Credential collection scope is broad:

• npm tokens from .npmrc
• SSH keys and git credentials
• Cloud provider configuration — AWS, Azure, GCP CLI configs and credential files
• CI/CD secrets — environment variables, runner token files
• Browser artifacts — session cookies, saved credentials from Chromium-family browsers
• Cryptocurrency wallet files — Electrum, MetaMask, and similar
• Shell history and .env* files

The payload also includes PyPI propagation logic: when Python credentials are present, it uses Twine to publish malicious PyPI packages with a .pth file injector — the same technique referenced in the self-attribution string. .pth files in Python's site-packages execute at interpreter startup, meaning every subsequent python invocation in the environment runs attacker code.

The ICP canister exfil channel

Stolen data is staged and sent to two endpoints: a conventional HTTPS endpoint at telemetry.api-monitor[.]com and an ICP canister at cjn37-uyaaa-aaaac-qgnva-cai.raw.icp0[.]io. The ICP endpoint is the operationally significant one.
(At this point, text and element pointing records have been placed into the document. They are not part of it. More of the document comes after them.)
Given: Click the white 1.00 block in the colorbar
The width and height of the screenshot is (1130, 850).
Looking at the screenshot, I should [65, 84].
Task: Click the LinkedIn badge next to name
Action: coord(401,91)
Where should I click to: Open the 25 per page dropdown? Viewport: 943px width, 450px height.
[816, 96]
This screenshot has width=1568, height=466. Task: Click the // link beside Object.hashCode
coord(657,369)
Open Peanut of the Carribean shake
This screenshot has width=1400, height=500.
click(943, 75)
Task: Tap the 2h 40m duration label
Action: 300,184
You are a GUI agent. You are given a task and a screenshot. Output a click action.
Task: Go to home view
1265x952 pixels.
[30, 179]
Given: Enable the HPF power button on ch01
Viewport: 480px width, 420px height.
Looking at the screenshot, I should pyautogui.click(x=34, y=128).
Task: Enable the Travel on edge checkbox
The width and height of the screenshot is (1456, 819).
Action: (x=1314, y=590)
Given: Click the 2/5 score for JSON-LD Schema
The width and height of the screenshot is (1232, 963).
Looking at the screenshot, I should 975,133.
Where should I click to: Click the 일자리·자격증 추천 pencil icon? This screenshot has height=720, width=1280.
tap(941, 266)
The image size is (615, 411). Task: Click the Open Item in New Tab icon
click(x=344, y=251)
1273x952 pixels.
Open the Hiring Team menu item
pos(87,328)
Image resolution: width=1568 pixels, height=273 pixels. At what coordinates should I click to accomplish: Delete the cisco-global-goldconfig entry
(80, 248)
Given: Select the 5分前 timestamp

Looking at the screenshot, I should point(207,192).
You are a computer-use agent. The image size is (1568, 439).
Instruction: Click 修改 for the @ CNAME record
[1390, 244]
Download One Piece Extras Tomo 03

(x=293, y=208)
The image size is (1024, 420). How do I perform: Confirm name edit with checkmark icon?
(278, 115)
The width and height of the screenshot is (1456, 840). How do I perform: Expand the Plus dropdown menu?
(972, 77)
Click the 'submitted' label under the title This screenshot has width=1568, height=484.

Internet Computer canisters are WebAssembly smart contracts running on ICP's decentralized node network. Key properties that make them attractive for malicious exfil:

• No registrar. The canister ID (cjn37-uyaaa-aaaac-qgnva-cai) is a content-addressed identifier in the ICP namespace, not a domain registration. ICANN has no jurisdiction. No domain seizure is possible.
• No hosting provider. Canisters run across a distributed set of independent node providers. No single AS, datacenter, or hosting company can be compelled to take it down.
• HTTPS-accessible via boundary nodes. The raw.icp0.io gateway exposes canisters over standard HTTPS on a domain that appears in many allowlists. Traffic is indistinguishable from normal web API calls to external services.
• Persistent by design. ICP canisters run indefinitely as long as they have cycles (ICP's compute billing unit). The attacker pre-funds the canister; it stays up.

The conventional exfil endpoint (telemetry.api-monitor[.]com) is presumably the primary collection point, with the ICP canister as a resilient backup. If the conventional endpoint is blocked or seized, the ICP channel continues receiving data.

Worm propagation

Every stolen npm publish token is enumerated for packages the token can publish to. The payload downloads the current tarball, increments the patch version, injects the postinstall hook and payload files, and publishes the new malicious version. The PyPI propagation path follows the same pattern with Twine. Socket tracks the spreading package graph under the CanisterSprawl tracker.

The combination of npm and PyPI propagation in the same payload is the widest-surface worm vector in the current supply-chain campaign cluster. Shai-Hulud propagates through npm only (via OIDC token theft). CanisterWorm adds PyPI as a second propagation surface.

Targeting

• JavaScript developers using the @automagik, @fairwords, and @openwebconcept namespaces — AI tooling, WebSocket infrastructure, and WordPress/React design token consumers.
• PostgreSQL and Node.js backend teams using pgserve.
• CI/CD environments with npm or PyPI publish access — both token classes are explicitly targeted for worm propagation.
• Cryptocurrency-adjacent developers — the browser artifact and wallet file collection suggests deliberate targeting of users likely to hold crypto.

Indicators of compromise

File hashes (SHA-256, reported by Socket):

• dist/env-compat.cjs — c19c4574d09e60636425f9555d3b63e8cb5c9d63ceb1c982c35e5a310c97a839
• dist/public.pem — 834b6e5db5710b9308d0598978a0148a9dc832361f1fa0b7ad4343dcceba2812

RSA public key fingerprint (DER SHA-256):

• 87259b0d1d017ad8b8daa7c177c2d9f0940e457f8dd1ab3abab3681e433ca88e

Distinctive strings in payload:

• node dist/env-compat.cjs || true
• pkg-telemetry
• dist-propagation-report
• pypi-pth-exfil
• Technique: .pth file injection (TeamPCP/LiteLLM method)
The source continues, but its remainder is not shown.